La chica no paró de gritar durante todo el trayecto.
–¿Estuvo así de ruidosa todo el rato? –preguntó Rogtam-Bar mientras ponía la marcha atrás y hacía retroceder el vehículo anfibio hacia las aguas.
–Casi todo.
–Me sorprende que pudieras pensar.
Se volvió hacia Rogtam-Bar, pero no dijo nada. Después alzó los ojos hacia los torrentes de lluvia que caían del cielo y sonrió con cierta melancolía.
Después del acuerdo de paz fue degradado y despojado de varias medallas. Se marchó a finales de aquel año, y la Cultura no dio ni la más mínima señal de que le hubiera disgustado su forma de manejar el asunto.
L
a ciudad estaba construida dentro de un desfiladero que medía dos kilómetros de altura y diez de anchura. El desfiladero serpenteaba a lo largo del desierto durante ochocientos kilómetros creando una herida irregular en la corteza del planeta. La ciudad sólo ocupaba treinta de esos kilómetros.

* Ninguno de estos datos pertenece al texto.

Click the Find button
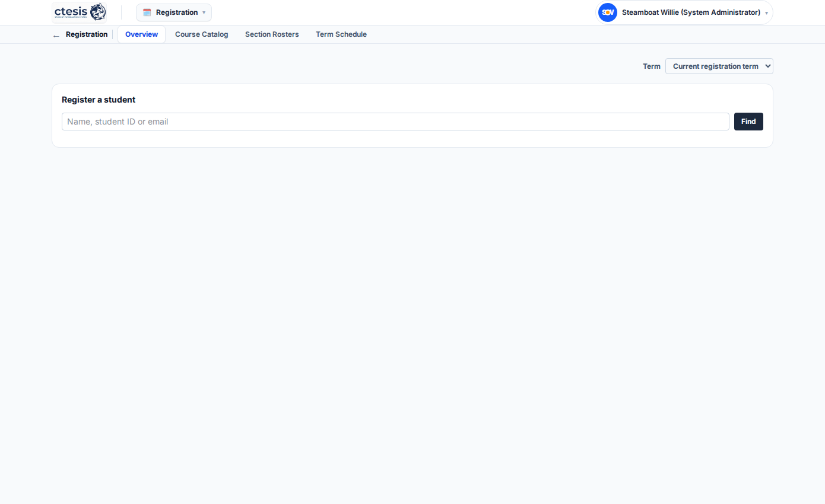 pyautogui.click(x=748, y=122)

Estaba inmóvil en el borde del desfiladero contemplando lo que había dentro de él y enfrentándose a la asombrosa confusión de edificios, casas, calles, escaleras, desagües para las lluvias y líneas de ferrocarril que formaban un todo grisáceo envuelto en delgadas capas de niebla que flotaban bajo el nebuloso círculo rojizo del sol poniente.
Las nubes iban rodando por el interior del desfiladero como las aguas que escapan perezosamente de una presa agrietada.. Las masas algodonosas se encallaban tozudamente en los recovecos y hendiduras de la arquitectura y se iban filtrando poco a poco por ellas para seguir adelante con la lentitud de los pensamientos cansados.
Había algunos sitios en los que los edificios de mayor altura llegaban al borde rocoso y se desparramaban sobre el desierto, pero el resto de la ciudad daba la impresión de no poseer la energía o la inercia que habrían podido llevarla tan lejos y se había conformado con permanecer dentro del desfiladero, protegida de los vientos y mantenida a una temperatura bastante agradable por el microclima natural de la hendidura que la acogía.
La ciudad tachonada de lucecitas parecía extrañamente callada y carente de movimiento. Aguzó el oído y acabó logrando captar un sonido procedente de un suburbio envuelto en la niebla que le recordó el aullido de algún animal salvaje. Alzó los ojos hacia el cielo y pudo ver los puntitos lejanos de las aves que trazaban círculos sobre la ciudad girando lentamente en aquella atmósfera inmóvil y fría. Las aves planeaban sobre las terrazas, las calles que hacían pendiente y los caminos zigzagueantes, y eran la fuente de aquel distante y ronco griterío.